I woke to find myself stuck somewhere between sleep and wakefulness, a liminal zone, a threshold between dream and reality. Drifting in and out of consciousness, my dreams came with me, events and people on the ward merged into a hallucinogenic thriller where events in the present affected not only the future but also the past. With hindsight, my choice of watching the film Tenet the night before going in for brain surgery, with its themes of time travel and a race to avert international disaster, may not have been ideal.
Earlier that year I was diagnosed with a pituitary adenoma and, after careful discussion with my team of endocrinologists and neurosurgeons, decided to have surgery to remove it. Generally considered a safe surgery, I expected to be in hospital for less than a week and was reassured I would need only simple analgesia after the first few days. Of course, I should have considered the additional ‘risk magnifier’ for medical personnel. Based on experience, this suggests that if the patient is a member of the medical profession anything that can go wrong with a procedure, generally will.
Sure enough, during surgery I had the rare complication of a CSF leak and then, to add insult to injury, developed an even rarer and aggressive ‘ventriculitis’ (no, I hadn’t heard of it before either), an infection like meningitis but more focused within the ventricles in the brain. This caused headache, confusion, photophobia, and a fever with rigors that came on just as they were attempting to remove my lumbar CSF drain, which was a tad inconvenient.
FROM PAIN TO EUPHORIA
Here I need to qualify that rather dry description of a ‘headache’ as I really don’t believe that does it justice. It was an excruciating pain rendering me unable to speak, open my eyes, or tolerate even the touch of my wife’s hand. This led to the clinical team throwing the analgesic section of the BNF at me and I was given increasingly more heroic doses of oxycodone up to a total of 80 mg in 24 hours (the equivalent of 160 mg of morphine) on top of paracetamol, naproxen, and dihydrocodeine.

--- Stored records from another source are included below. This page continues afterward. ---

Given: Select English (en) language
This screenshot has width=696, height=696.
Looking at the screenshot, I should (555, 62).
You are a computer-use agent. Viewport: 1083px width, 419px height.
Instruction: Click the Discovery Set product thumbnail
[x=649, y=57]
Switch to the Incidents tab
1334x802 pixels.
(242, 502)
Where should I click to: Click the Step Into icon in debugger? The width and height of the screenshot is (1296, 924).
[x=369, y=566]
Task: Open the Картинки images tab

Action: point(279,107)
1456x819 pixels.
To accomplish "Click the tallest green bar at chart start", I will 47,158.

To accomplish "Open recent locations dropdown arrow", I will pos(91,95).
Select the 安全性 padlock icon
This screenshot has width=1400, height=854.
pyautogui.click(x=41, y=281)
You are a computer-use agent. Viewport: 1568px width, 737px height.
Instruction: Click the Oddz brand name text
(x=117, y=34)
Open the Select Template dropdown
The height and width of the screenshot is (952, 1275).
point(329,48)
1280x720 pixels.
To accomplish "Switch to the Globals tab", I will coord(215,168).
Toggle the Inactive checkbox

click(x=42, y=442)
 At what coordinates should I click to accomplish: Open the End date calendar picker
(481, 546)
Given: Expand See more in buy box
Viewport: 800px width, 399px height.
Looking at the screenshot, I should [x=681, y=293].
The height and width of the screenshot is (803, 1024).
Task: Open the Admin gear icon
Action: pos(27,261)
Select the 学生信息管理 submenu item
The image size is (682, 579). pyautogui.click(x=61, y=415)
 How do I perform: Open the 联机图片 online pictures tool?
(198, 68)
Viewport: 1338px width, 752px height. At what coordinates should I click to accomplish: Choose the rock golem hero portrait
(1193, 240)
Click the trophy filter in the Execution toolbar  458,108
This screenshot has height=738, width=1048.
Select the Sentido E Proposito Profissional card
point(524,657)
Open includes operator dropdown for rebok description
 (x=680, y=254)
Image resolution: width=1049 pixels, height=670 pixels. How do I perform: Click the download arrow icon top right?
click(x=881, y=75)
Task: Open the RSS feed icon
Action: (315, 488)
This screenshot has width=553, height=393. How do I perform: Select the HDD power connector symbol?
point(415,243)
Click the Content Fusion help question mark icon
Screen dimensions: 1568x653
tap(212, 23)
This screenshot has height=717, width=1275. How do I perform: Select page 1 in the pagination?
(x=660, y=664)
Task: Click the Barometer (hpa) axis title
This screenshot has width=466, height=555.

To my embarrassment now, I remember as the pain built, I considered my experience of managing chronic pain in the community. I practiced breathing exercises and even remember reaching for my phone to play a meditation before the onset of rigors meant I couldn’t press the buttons and I admitted defeat welcoming the opioids with open arms.
I don’t honestly remember much of the next 48 hours, my level of consciousness fluctuated as the antibiotic equivalent of Domestos was poured into my veins but I subsequently rallied enough to emerge into a psychedelic combination of infection and opioid side-effects including delirium, hallucinations, sedation, and mood swings that were played out in a screenplay that would have done Christopher Nolan proud.
As the antibiotics continued to do their work, I was able to cut down the doses of opioids and reacquaint myself with reality. It was during this phase, shortly after a chunky top-up of oxycodone that I experienced my next opiate effect. Lying in my hospital bed with the pain receding I was filled with an overwhelming sense of wellbeing, finally all was well with the world and the next few hours were spent in a state of near-total bliss.
This may well have been because I was feeling better but I now recognise in that afternoon a near-perfect example of opiate-induced euphoria. How wonderful it was to be out of such awful pain (and how scary it was to consider it returning). This created the perfect pharmacological carrot and stick of motivation to continue to use opioids and it is no surprise to me that a significant portion of surgical patients end up becoming long-term users of opiates.
AVOIDING DEPENDENCY AND ADDICTION
One may think that as doctors our knowledge and experience might afford us some protection but the likelihood of our developing a substance misuse disorder actually exceeds that of the general population, with opiate use coming second only to alcohol. Perhaps this should come as no surprise when considering that psychological health plays an important part in predicting those who are more likely to experience substance misuse. In early 2018, Mind surveyed 1066 GPs in England and Wales and found 40% reported significant mental health problems, add this to similar rates of burnout and you have a powerful driver for not only the descent into addiction, but subsequent relapse.
Critically we also have privileged access to controlled drugs, its sobering to note that primary care doctors are the most common source of opioids for non-medical users and perhaps this accounts for why both GPs and anaesthetists top the list of ‘high risk’ specialities likely to develop an addiction.
It’s easy to vilify opioids but there is no doubt that they are highly effective analgesics in the management of acute pain; however, we must be honest with both ourselves and our patients and discuss not only the analgesic effects but all of the effects, including the euphoria and the more psychedelic effects that may reinforce use and increase the risk of subsequent dependence.
When it comes to surgery, informing patients on the potential side effects before they need opioids as well as giving guidance on reducing and stopping them after any procedure is vital. Early identification of risk factors and the use of interventions to equip patients with self-management skills can reduce post-operative use of opioids and ultimately avoid the drift into dependence and addiction.
My experience in this opiate-induced liminal zone has enabled me to reflect on the thresholds crossed between doctor and patient, and provided a valuable insight into the impact of these powerful drugs. It has been a humbling experience that has emphasised my own fallibility and vulnerability, not just despite, but perhaps because of, being a doctor.